A empresa apresentou um relatório em 2007 no qual alegou que o resgate era muito perigoso. “A água contaminou toda a área da mina (...) explorar e reabilitar esta área expõem os empregados da mina a agentes infecciosos (...) Dependendo da saúde das vítimas, as equipes de resgate podem estar expostas a infecções crônicas, incluindo hepatite, HIV, tuberculose e outros patógenos entéricos. Pode representar graves riscos à saúde, não só ao pessoal da mina, mas às suas famílias ou em últimos casos, à comunidade inteira”, diz o documento visto pelo EL PAÍS.

A organização acredita que a empresa quis encerrar o caso porque o resgate custava muito dinheiro, e entrar na mina poderia evidenciar que as medidas de segurança não eram cumpridas, como a construção parcial de uma chaminé de ventilação ou a falta de uma linha de emergência no interior da mina que guiaria os mineiros à saída caso ficassem no escuro. Em 2011, as famílias levaram o caso à Corte Interamericana de Direitos Humanos (CIDH), que aceitou o caso, mas ainda não se pronunciou.
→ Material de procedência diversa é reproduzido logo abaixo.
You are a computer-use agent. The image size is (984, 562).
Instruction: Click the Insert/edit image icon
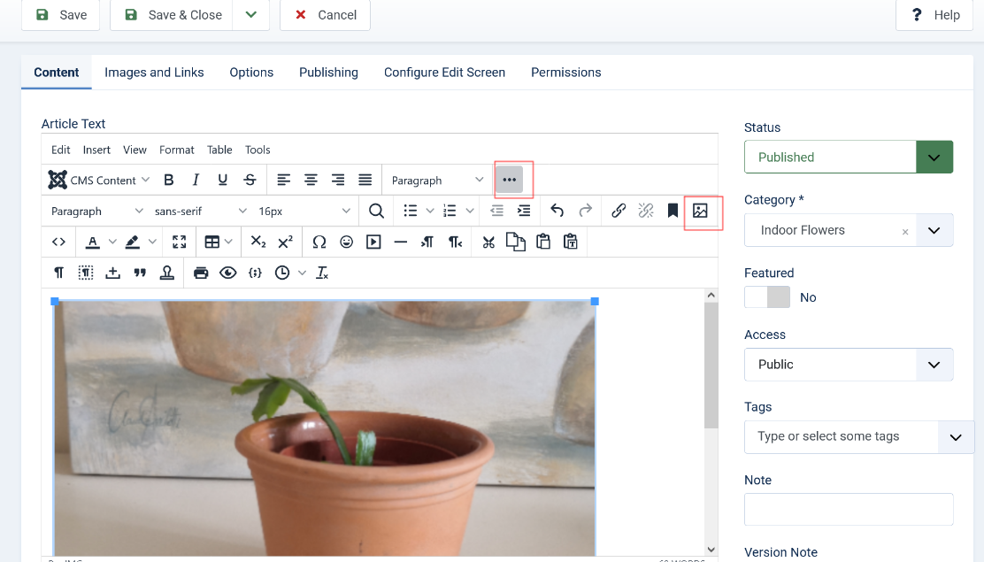coord(700,211)
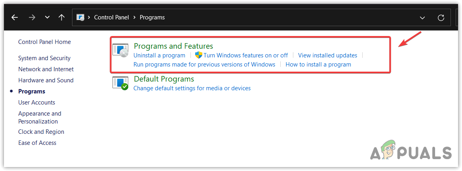This screenshot has height=171, width=462.
Task: Click the Programs and Features icon
Action: tap(120, 51)

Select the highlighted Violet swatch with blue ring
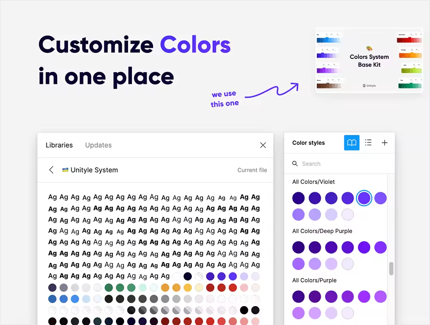364,198
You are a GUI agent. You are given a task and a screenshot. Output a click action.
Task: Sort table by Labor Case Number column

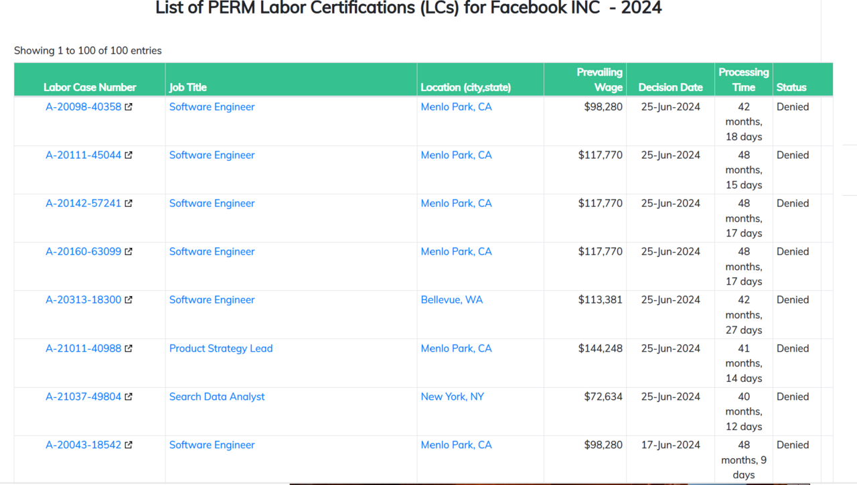[89, 87]
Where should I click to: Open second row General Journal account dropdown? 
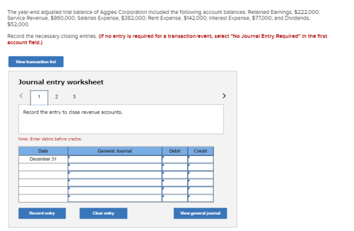click(115, 167)
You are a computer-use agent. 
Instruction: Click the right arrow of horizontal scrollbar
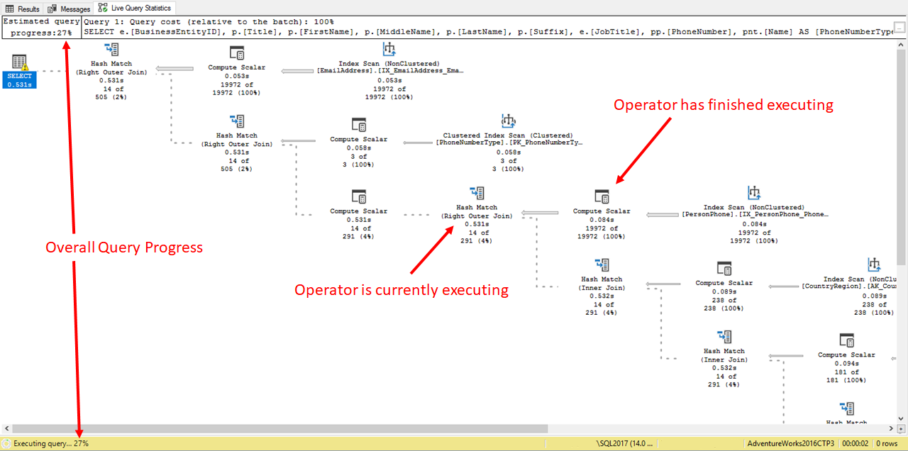point(890,428)
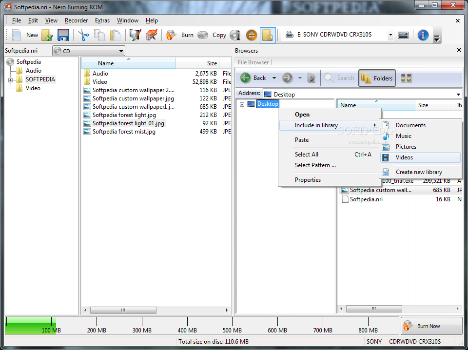Viewport: 468px width, 350px height.
Task: Open the Recorder menu
Action: click(76, 20)

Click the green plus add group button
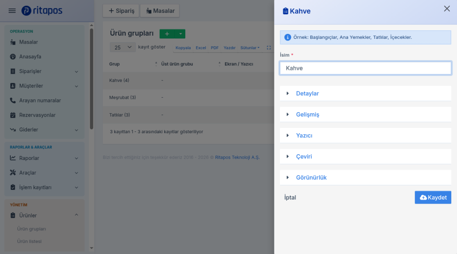coord(167,34)
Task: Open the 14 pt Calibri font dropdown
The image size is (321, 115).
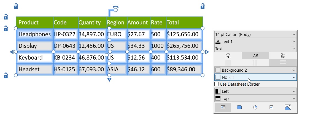Action: 255,35
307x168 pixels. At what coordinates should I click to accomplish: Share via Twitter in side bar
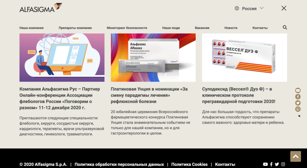tap(298, 103)
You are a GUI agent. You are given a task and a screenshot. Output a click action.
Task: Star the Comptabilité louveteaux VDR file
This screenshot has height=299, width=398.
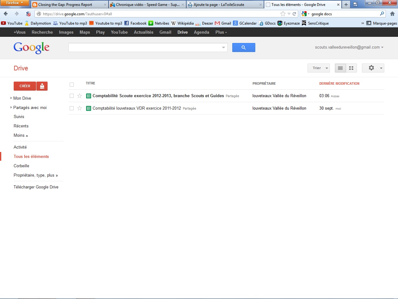[x=80, y=108]
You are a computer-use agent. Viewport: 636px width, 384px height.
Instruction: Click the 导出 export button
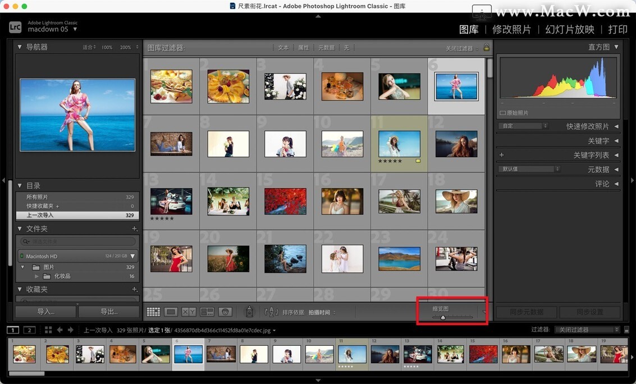pos(109,312)
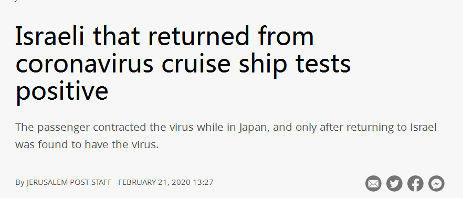Click "Japan" in the article subtitle

click(254, 128)
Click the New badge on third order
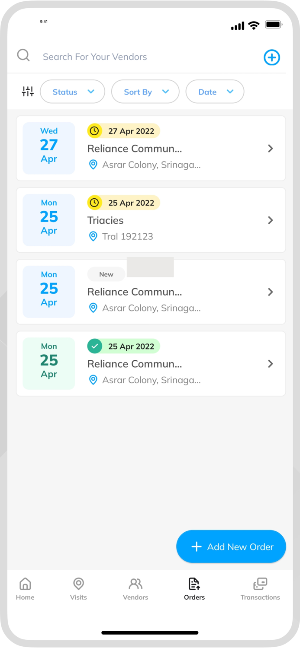 [106, 274]
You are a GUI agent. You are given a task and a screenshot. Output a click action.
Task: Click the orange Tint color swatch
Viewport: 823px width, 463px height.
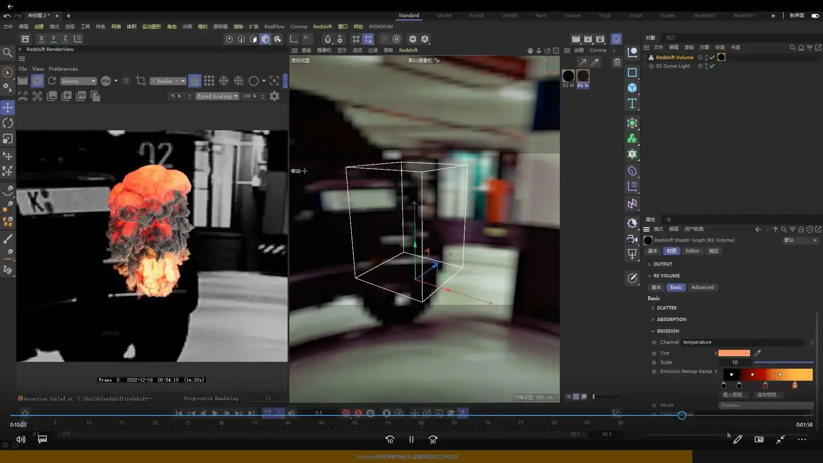coord(734,353)
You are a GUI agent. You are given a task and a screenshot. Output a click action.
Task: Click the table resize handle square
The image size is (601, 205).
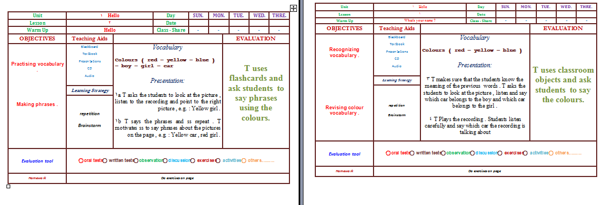[x=9, y=187]
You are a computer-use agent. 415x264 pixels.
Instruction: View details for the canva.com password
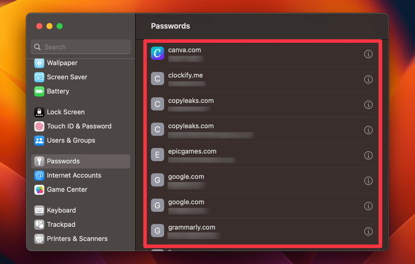[x=369, y=54]
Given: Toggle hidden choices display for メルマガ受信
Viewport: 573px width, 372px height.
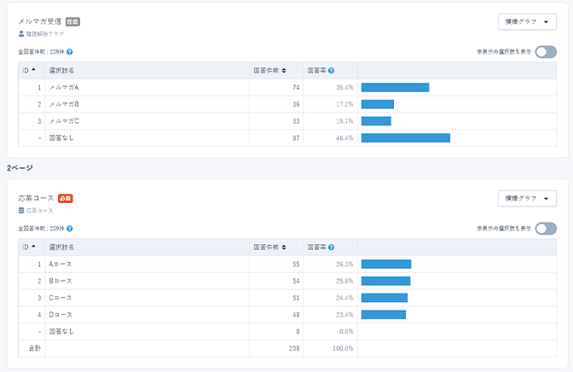Looking at the screenshot, I should [546, 52].
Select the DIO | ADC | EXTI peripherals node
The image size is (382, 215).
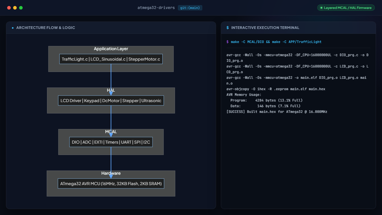click(111, 142)
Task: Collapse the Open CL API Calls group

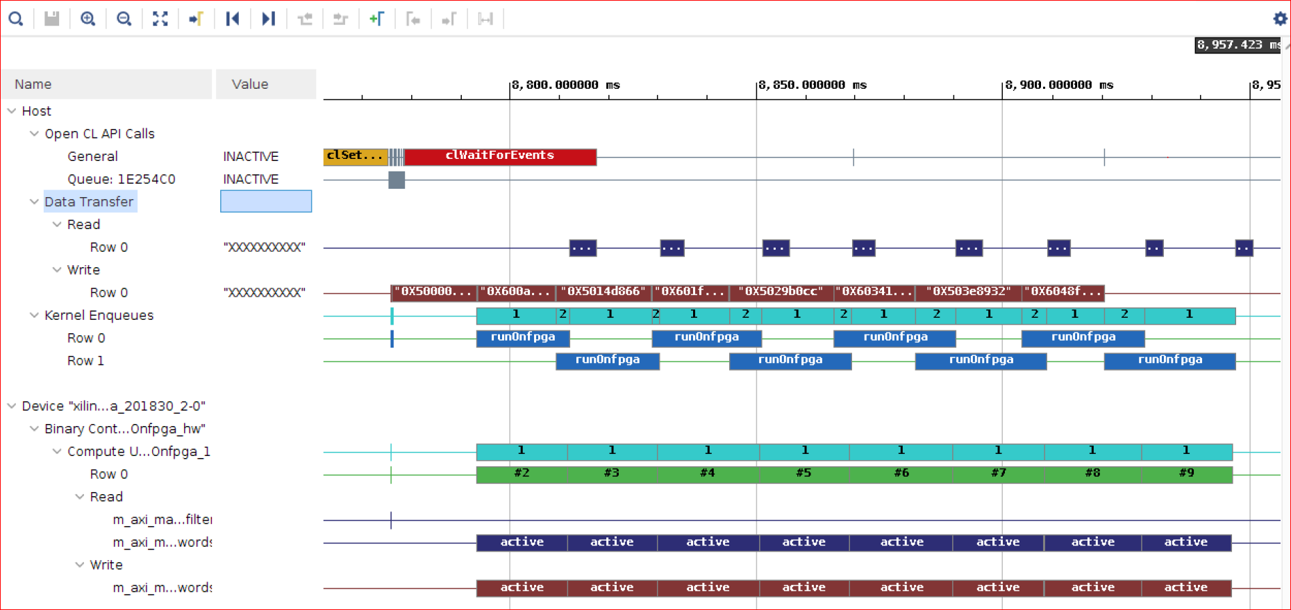Action: click(34, 134)
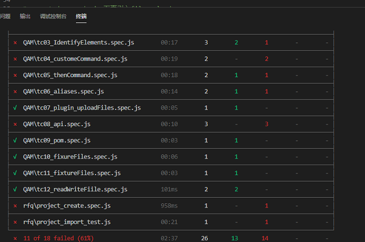
Task: Click the green checkmark beside tc07_plugin_uploadFiles.spec.js
Action: (15, 108)
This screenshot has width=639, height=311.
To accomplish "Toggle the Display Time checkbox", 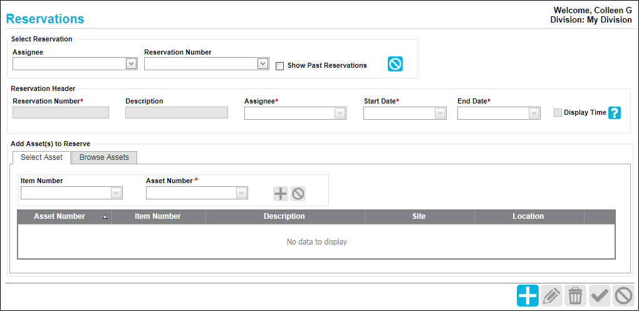I will point(558,113).
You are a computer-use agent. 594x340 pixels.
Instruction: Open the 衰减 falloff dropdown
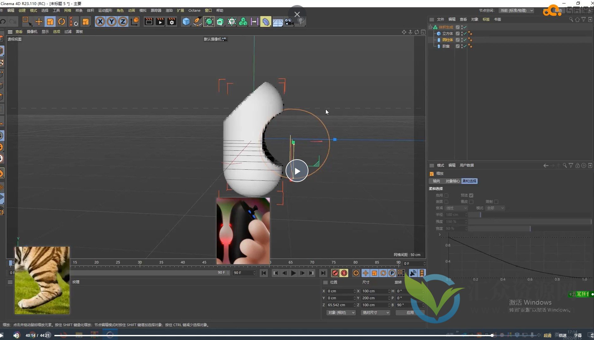click(x=457, y=208)
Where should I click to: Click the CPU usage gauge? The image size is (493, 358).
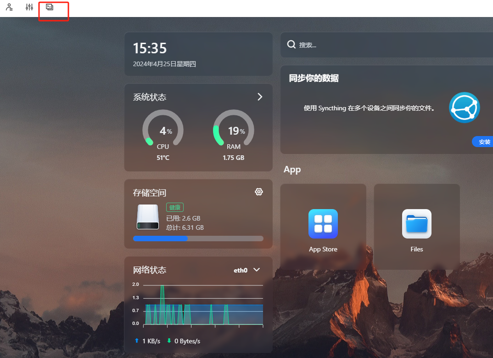pos(163,130)
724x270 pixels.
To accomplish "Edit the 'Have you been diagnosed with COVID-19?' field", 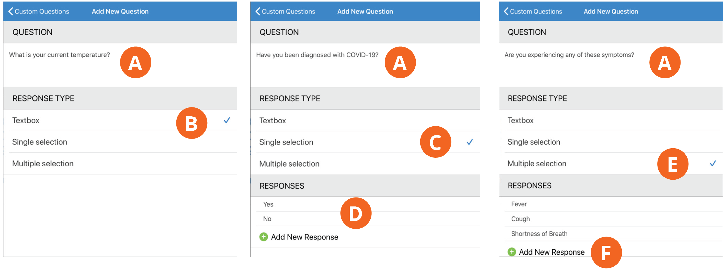I will (x=365, y=65).
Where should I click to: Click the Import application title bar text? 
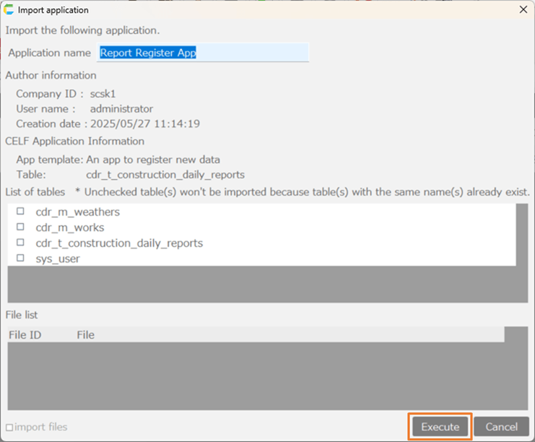tap(53, 10)
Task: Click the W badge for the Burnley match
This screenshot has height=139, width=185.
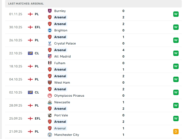Action: pos(176,14)
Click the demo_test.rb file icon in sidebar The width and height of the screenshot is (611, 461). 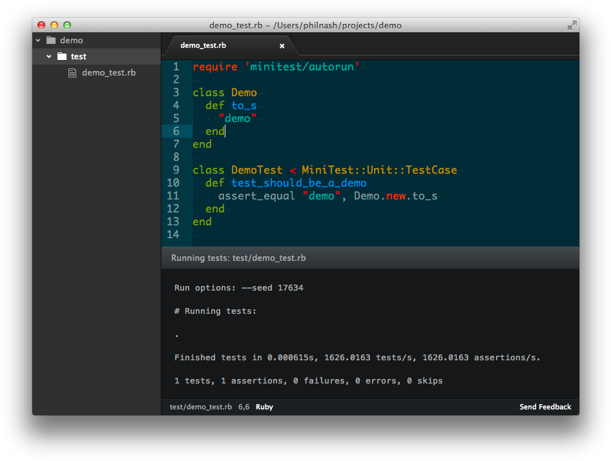[x=72, y=73]
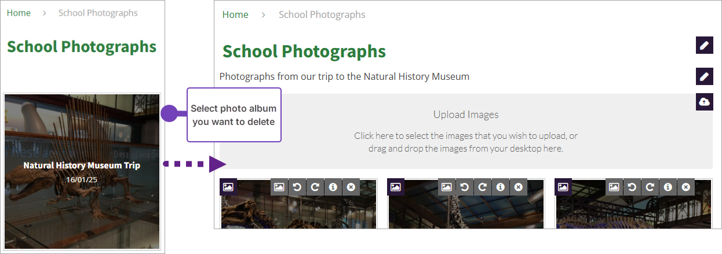The height and width of the screenshot is (254, 722).
Task: Click purple image icon on third photo
Action: (x=564, y=187)
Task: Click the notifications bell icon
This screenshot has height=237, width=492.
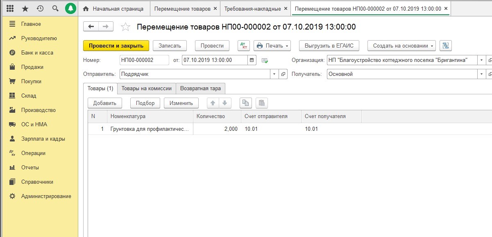Action: 71,8
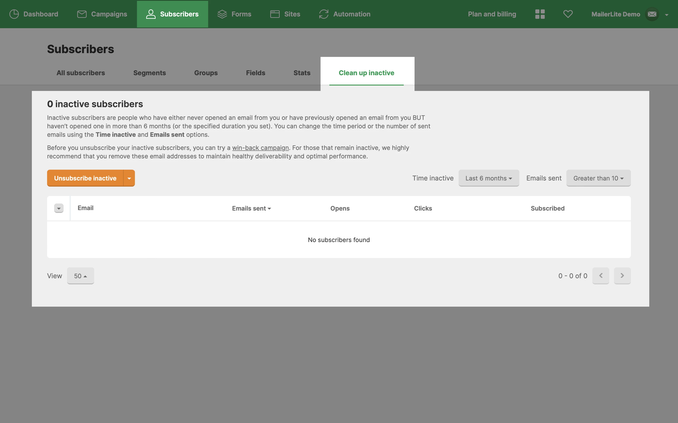Viewport: 678px width, 423px height.
Task: Click the Campaigns envelope icon
Action: (x=82, y=14)
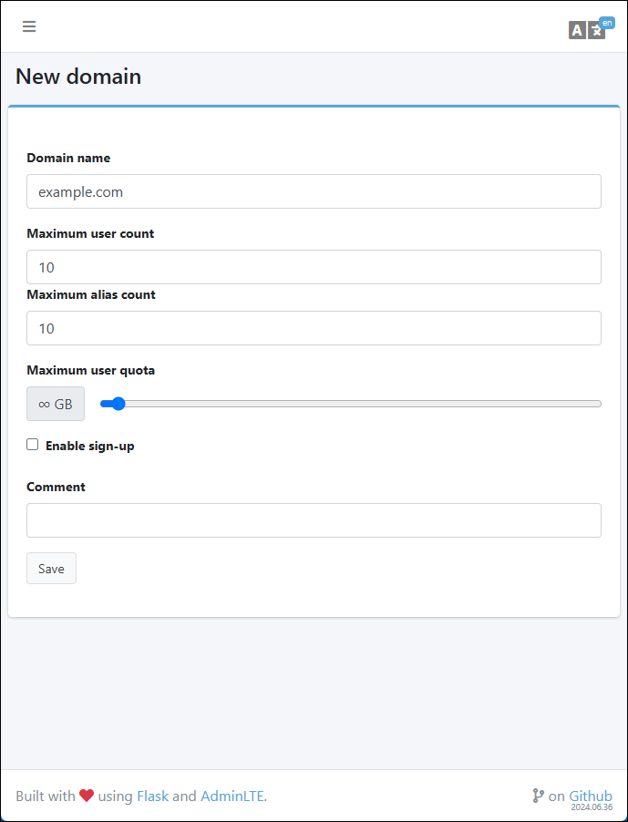Click the Maximum user quota slider handle
This screenshot has width=628, height=822.
pyautogui.click(x=118, y=404)
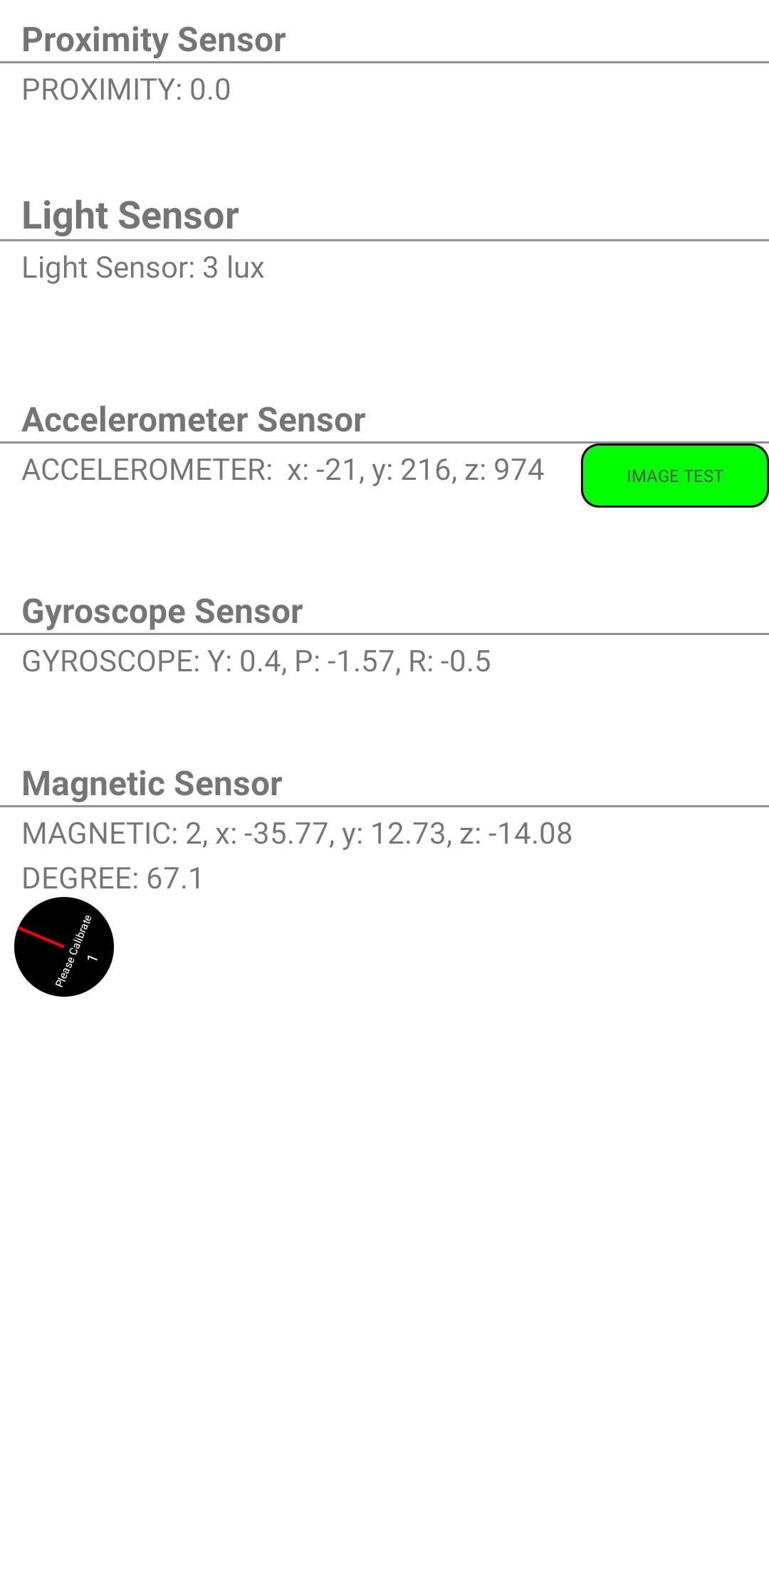Select the PROXIMITY: 0.0 reading
The width and height of the screenshot is (769, 1589).
126,90
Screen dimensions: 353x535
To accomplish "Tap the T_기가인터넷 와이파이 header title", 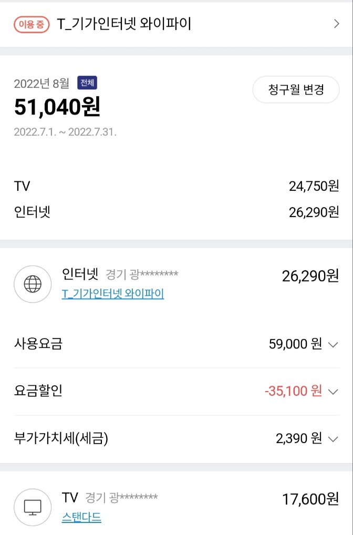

Até então, os políticos nunca haviam se interessado pelo tema. Nem o governo do ex-presidente Vicente Fox (2000-2006), nem a gestão Felipe Calderón (2006-2012), do PAN. Mas com o caso no tribunal sediado em Washington, o atual governo de Enrique Peña Nieto comprometeu-se a avaliar um possível resgate. O secretário do Trabalho, Alfonso Navarrete Prida, disse na semana passada que seu departamento havia solicitado há um ano à Procuradoria Geral da República (PGR) uma perícia para saber se seria possível entrar com segurança na mina. “A empresa [Grupo México] apresentou muitos recursos legais... A questão está agora nas mãos dos juízes. O nosso objetivo é fazer a perícia e o da empresa é de que isso não aconteça”, disse Navarrete.

De Barroterán, na área de mineração, a ativista Cristina Auerbach acredita que o governo vai acabar fazendo o resgate: “E pela primeira vez vai ter que punir alguém por matar mineiros, o que até agora sempre saiu grátis”.